I’m usually in hot pursuit of capturing something I find meaningful, and meaningful, to me, is both delightful and agonizing. Sometimes a photograph is intriguing, but most often it’s freezing a scene I presently, today, in that exact time and place, find meaningful. And maybe the act of freezing time at that moment is my desperate attempt to recall that feeling. Or maybe it’s to experiment and see if I can extract an element of that feeling to make you feel something…similar.
Apologies if this entire paragraph is suffering.
I think the best photographs are those that come completely unscripted. This perspective is why I struggle as a portrait photographer or even a landscape photographer. I treasure light but am at my best when I “go with the flow.” I don’t see picture-making as creative direction; I see it as a hunt. And a lot of times there’s a lot of banality gathered in that hunt, like a crab fisherman potentially snagging an abundance of seaweed.

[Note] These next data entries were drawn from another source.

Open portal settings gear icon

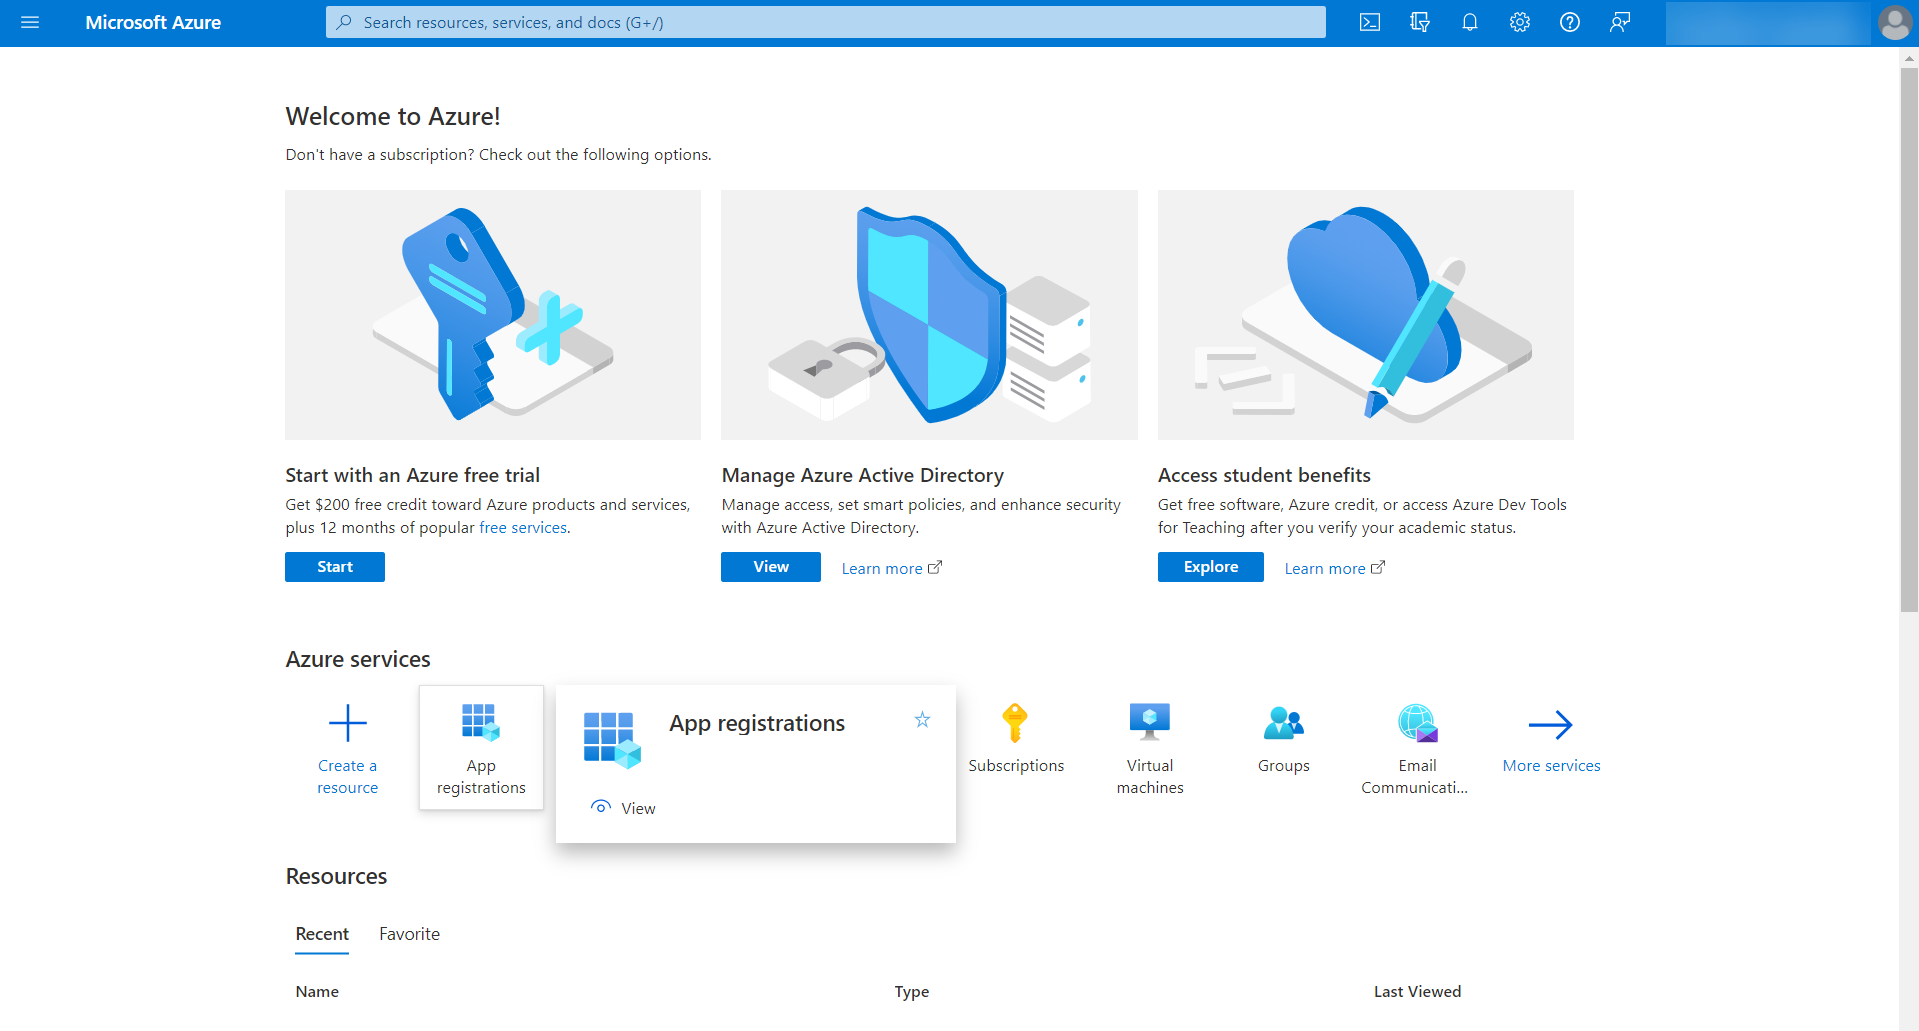tap(1520, 22)
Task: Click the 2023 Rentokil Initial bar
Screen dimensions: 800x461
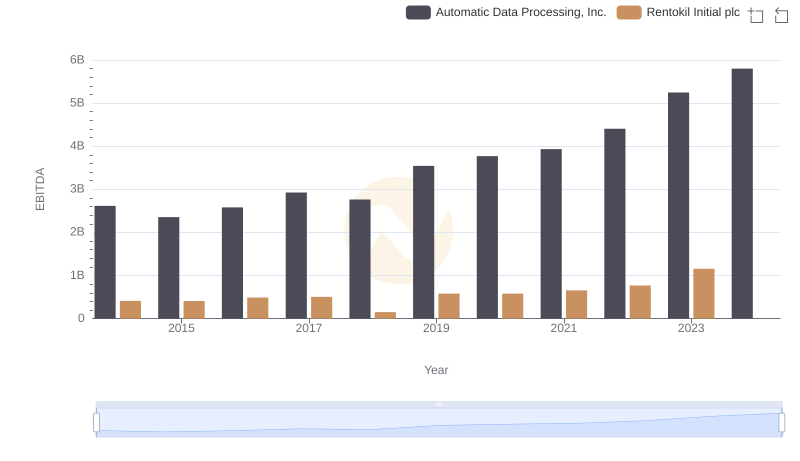Action: point(704,293)
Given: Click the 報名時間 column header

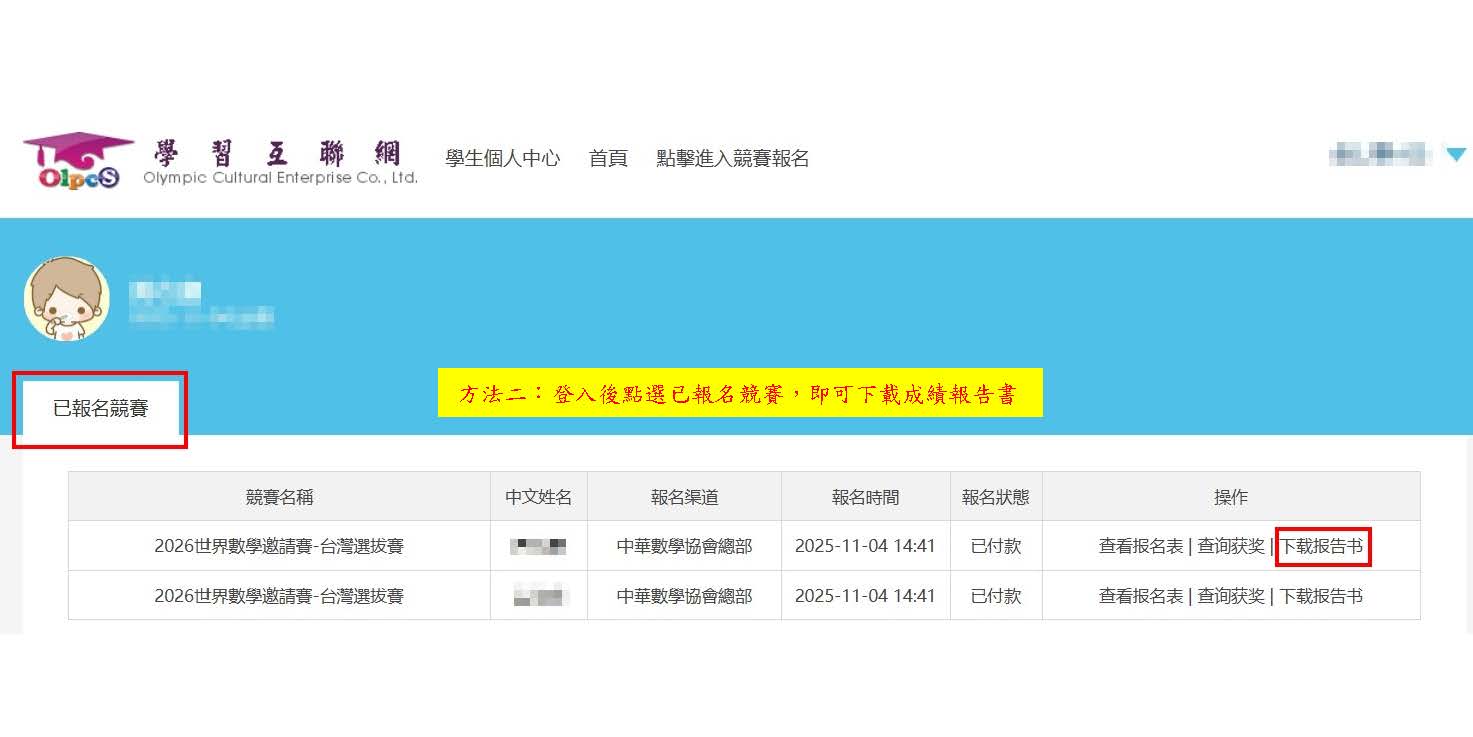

Recently I came across an article reviewing 11 photographers that broke through to elevate the banal, like suburban life, modern life, the trivial, and the drab, and this short curation felt like a magical revelation. Every photographer listed seems to speak a language I understand. Delightful and agonizing. Meaningful suffering. Sensational banality. Because in the end, maybe our pursuit to be so unoriginal is the most normal thing of all. Let “banal” just flow.
Photographers, too, looked beyond city streets to explore the landscape and faces of suburbia—and continue to do so today. One of the first was the legendary William Eggleston, who found beauty in the banality of his Southern hometown in the 1970s; more recently, photographers Larry Sultan and Laura Migliorino have challenged the suburbs’ stock depictions in the media and popular culture. The picture-perfect, if superficial, suburban stereotypes have also inspired a slew of horror flicks and suspenseful dramas—think Disturbia, Desperate Housewives, and Stranger Things—and chilling cinematic images of domestic life by Gregory Crewdson and Holly Andres.
What was top of mind this week?
I binge Smartless. The Kerry Washington episode was top of my fave list this week:
I watched NOPE, Dunkirk, and The Irishman in the last two weeks because of Smartless. Christopher Nolan, Jordan Peele, and Martin Scorcese. So. Good.
We’ve moved on from “quiet quitting” to “loud quitting”, which means employees truly give no fucks and it’s very liberating: https://www.cnbc.com/2023/06/28/employees-are-now-loud-quitting-heres-why-its-worse-than-quiet-quitting.html
I wanted to see Sofia Kourtesis at Capitol Hill Block Party this weekend but she had a visa snafu and [insert fart sound]. You should listen to her stuff:
Happy Sunday. Thank you again for reading. Much love.
"I think the best photographs are those that come completely unscripted". I thought about Jeff Wall when I read this. For years I believed most of his photos where taken "unscripted"... how wrong I was, he is the master of staging. Street photography is tricky.
PS. You should film one of Astrid's performances so we all get to enjoy her talent!